-- Set exercise --
Rewrite every line from the one with "You are a computer-use agent. This" to the one with "[x=214, y=387]", adding 39 to each coordinate in the answers and leaving everything else unchanged.

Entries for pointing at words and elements
┌──
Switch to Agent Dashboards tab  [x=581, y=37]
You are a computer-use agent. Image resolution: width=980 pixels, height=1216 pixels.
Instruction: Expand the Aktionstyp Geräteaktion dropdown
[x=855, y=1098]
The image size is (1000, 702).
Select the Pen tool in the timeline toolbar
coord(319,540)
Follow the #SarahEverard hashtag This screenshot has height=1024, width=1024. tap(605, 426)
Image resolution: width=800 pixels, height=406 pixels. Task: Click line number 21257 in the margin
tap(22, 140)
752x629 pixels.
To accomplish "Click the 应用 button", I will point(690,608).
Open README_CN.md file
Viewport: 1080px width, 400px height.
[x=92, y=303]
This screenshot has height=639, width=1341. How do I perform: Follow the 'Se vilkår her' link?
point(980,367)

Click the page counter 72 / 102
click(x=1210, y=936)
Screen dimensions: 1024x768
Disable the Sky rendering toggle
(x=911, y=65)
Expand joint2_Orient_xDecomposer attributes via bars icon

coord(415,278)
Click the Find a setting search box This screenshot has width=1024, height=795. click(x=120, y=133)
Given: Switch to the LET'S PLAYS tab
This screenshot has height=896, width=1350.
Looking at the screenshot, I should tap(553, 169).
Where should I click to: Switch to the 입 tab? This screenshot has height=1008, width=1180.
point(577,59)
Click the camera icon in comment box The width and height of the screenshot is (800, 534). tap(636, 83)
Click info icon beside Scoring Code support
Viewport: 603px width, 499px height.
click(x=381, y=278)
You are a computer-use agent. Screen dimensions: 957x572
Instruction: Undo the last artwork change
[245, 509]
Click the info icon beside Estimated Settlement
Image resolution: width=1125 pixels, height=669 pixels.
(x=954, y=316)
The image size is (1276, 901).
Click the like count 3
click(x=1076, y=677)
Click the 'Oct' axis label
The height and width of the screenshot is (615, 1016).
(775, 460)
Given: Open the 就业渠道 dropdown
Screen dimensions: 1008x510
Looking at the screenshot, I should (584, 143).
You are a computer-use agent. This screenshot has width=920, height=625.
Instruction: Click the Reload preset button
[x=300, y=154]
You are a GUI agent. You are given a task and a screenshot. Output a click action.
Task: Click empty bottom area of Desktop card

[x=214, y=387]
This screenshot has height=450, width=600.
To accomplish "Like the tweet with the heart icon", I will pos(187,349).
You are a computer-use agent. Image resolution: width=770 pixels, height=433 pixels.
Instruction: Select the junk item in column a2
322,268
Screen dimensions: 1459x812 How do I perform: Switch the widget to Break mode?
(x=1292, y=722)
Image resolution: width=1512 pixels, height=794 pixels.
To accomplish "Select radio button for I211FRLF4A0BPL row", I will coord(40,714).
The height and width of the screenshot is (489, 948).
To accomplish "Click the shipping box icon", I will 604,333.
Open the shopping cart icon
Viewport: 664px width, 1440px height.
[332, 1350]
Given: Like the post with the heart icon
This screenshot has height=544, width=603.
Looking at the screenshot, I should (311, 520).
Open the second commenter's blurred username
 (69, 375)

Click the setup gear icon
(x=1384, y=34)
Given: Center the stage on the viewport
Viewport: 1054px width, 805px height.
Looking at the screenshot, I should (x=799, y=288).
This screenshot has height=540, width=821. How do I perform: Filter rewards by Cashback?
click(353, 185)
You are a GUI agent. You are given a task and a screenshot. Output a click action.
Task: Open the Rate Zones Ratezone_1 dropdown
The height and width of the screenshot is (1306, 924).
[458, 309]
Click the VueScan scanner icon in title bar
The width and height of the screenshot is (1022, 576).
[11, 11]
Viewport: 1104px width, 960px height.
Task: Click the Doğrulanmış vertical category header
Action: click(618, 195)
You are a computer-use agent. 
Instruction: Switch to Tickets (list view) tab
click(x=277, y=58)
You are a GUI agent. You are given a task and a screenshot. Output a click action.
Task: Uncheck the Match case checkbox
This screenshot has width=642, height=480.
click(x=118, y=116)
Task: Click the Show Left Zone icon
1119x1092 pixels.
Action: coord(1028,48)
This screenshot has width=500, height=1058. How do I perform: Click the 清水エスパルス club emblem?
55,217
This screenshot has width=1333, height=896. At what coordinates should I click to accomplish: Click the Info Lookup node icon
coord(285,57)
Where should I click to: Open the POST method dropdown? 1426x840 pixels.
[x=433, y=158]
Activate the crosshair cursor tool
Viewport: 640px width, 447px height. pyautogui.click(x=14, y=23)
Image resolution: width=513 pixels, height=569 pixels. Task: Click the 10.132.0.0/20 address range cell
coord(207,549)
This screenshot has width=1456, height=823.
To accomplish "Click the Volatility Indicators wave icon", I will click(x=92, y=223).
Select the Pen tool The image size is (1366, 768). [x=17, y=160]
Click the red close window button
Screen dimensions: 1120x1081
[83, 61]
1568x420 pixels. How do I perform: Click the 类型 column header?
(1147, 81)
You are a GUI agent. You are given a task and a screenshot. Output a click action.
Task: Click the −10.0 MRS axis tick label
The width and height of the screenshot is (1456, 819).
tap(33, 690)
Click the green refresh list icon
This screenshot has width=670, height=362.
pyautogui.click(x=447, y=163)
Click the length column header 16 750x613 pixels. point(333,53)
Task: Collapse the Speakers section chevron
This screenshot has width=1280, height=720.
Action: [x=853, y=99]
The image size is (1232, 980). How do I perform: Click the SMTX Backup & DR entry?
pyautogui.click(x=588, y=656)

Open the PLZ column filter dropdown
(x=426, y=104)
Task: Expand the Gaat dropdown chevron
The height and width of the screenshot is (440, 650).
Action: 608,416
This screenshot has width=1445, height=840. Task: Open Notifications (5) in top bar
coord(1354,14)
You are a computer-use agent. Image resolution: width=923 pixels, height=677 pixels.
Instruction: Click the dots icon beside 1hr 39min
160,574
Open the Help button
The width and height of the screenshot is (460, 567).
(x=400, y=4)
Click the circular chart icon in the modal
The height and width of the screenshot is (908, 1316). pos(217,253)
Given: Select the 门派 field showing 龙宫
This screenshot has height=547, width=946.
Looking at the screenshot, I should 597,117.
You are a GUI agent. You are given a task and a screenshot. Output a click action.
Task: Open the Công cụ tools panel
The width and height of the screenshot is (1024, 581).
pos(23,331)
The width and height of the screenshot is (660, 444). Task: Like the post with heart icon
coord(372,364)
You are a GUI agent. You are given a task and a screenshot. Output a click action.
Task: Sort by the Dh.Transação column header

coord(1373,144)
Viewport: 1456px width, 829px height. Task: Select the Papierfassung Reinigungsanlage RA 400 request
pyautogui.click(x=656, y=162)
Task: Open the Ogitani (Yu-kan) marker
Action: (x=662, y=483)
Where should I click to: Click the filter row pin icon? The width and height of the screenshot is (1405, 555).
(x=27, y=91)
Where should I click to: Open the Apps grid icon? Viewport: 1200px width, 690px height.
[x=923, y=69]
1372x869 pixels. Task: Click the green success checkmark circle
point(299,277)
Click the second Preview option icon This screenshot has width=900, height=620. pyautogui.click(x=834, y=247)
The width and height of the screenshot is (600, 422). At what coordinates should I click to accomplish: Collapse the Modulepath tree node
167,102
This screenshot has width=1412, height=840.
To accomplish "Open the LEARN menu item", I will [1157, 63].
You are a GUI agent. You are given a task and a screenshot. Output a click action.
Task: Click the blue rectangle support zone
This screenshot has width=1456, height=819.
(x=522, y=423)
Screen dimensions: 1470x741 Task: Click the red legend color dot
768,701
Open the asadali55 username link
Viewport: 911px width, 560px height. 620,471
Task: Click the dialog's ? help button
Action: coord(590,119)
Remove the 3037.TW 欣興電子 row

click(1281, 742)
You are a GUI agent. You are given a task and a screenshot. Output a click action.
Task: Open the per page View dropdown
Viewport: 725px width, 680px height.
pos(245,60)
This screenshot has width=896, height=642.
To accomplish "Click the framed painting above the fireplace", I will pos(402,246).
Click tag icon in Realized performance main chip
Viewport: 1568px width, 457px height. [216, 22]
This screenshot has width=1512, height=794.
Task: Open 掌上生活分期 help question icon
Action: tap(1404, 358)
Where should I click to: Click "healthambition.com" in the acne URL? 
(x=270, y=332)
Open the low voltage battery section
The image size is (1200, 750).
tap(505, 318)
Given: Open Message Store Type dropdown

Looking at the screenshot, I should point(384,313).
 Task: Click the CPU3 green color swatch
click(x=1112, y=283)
└──
-- Correct response --
You are a computer-use agent. This screenshot has width=920, height=625.
Instruction: Click the Reload preset button
[x=339, y=193]
You are a GUI agent. You are given a task and a screenshot. Output a click action.
Task: Click empty bottom area of Desktop card

[x=253, y=426]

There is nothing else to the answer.